> [Text shown]:
When you perform file operations such as mounting large files present on a datastore, these operations might fail on an ESXi host. This situation can occur when a memory leak in the buffer cache causes the ESXi host to run out of a memory, for example, when a non-zero copy of data results in buffers not getting freed. An error message similar to the following is displayed on the virtual machine.

The operation on file /vmfs/volumes/5f64675f-169dc0cb/CloudSetup_20160608.iso failed. If the file resides on a remote file system, make sure that the network connection and the server where this disk resides are functioning properly. If the file resides on removable media, reattach the media. Select Retry to attempt the operation again. Select Cancel to end this session. Select Continue to forward the error to the guest operating system. This issue is resolved in this release.

Horizon View recompose operation might fail for desktop VMs residing in NFS datastore
Horizon View recompose operation might fail for a few desktop VMs residing in NFS datastore with Stale NFS file handle error. This issue is resolved in this release.

> [To do]:
a) In the release notes, give the stretch from "The operation on" through "error. This issue is resolved in this release." again, substituting "Try Again" for "Retry".
b) According to the release notes, what error can make a Horizon View recompose operation fail for desktop VMs in an NFS datastore?

> [Records provided]:
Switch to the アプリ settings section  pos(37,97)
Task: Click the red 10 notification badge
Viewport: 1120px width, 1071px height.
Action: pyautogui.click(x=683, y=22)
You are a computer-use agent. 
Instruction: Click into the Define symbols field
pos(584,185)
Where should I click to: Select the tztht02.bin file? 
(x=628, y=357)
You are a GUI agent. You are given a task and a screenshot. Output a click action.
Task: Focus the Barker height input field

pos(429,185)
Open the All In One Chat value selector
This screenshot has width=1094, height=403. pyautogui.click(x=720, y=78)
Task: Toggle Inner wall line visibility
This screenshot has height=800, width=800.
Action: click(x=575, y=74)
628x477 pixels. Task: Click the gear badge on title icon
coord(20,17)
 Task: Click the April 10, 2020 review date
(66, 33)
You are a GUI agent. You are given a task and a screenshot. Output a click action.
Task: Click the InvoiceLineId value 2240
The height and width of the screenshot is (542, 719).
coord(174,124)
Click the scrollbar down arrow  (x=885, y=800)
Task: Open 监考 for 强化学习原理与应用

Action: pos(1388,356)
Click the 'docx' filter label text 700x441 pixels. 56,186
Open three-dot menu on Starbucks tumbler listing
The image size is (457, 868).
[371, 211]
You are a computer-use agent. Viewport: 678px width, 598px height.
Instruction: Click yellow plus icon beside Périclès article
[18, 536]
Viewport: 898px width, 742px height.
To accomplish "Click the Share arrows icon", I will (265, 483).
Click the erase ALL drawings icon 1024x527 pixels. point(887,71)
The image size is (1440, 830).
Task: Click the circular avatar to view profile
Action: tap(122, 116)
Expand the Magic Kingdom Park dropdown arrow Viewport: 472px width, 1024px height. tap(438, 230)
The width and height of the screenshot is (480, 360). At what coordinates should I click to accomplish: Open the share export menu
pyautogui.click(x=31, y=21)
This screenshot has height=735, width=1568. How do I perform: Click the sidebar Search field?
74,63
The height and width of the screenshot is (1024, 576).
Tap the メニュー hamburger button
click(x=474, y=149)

> [Solutions for each task]:
a)
The operation on file /vmfs/volumes/5f64675f-169dc0cb/CloudSetup_20160608.iso failed. If the file resides on a remote file system, make sure that the network connection and the server where this disk resides are functioning properly. If the file resides on removable media, reattach the media. Select Try Again to attempt the operation again. Select Cancel to end this session. Select Continue to forward the error to the guest operating system. This issue is resolved in this release.

Horizon View recompose operation might fail for desktop VMs residing in NFS datastore
Horizon View recompose operation might fail for a few desktop VMs residing in NFS datastore with Stale NFS file handle error. This issue is resolved in this release.

b) A Stale NFS file handle error.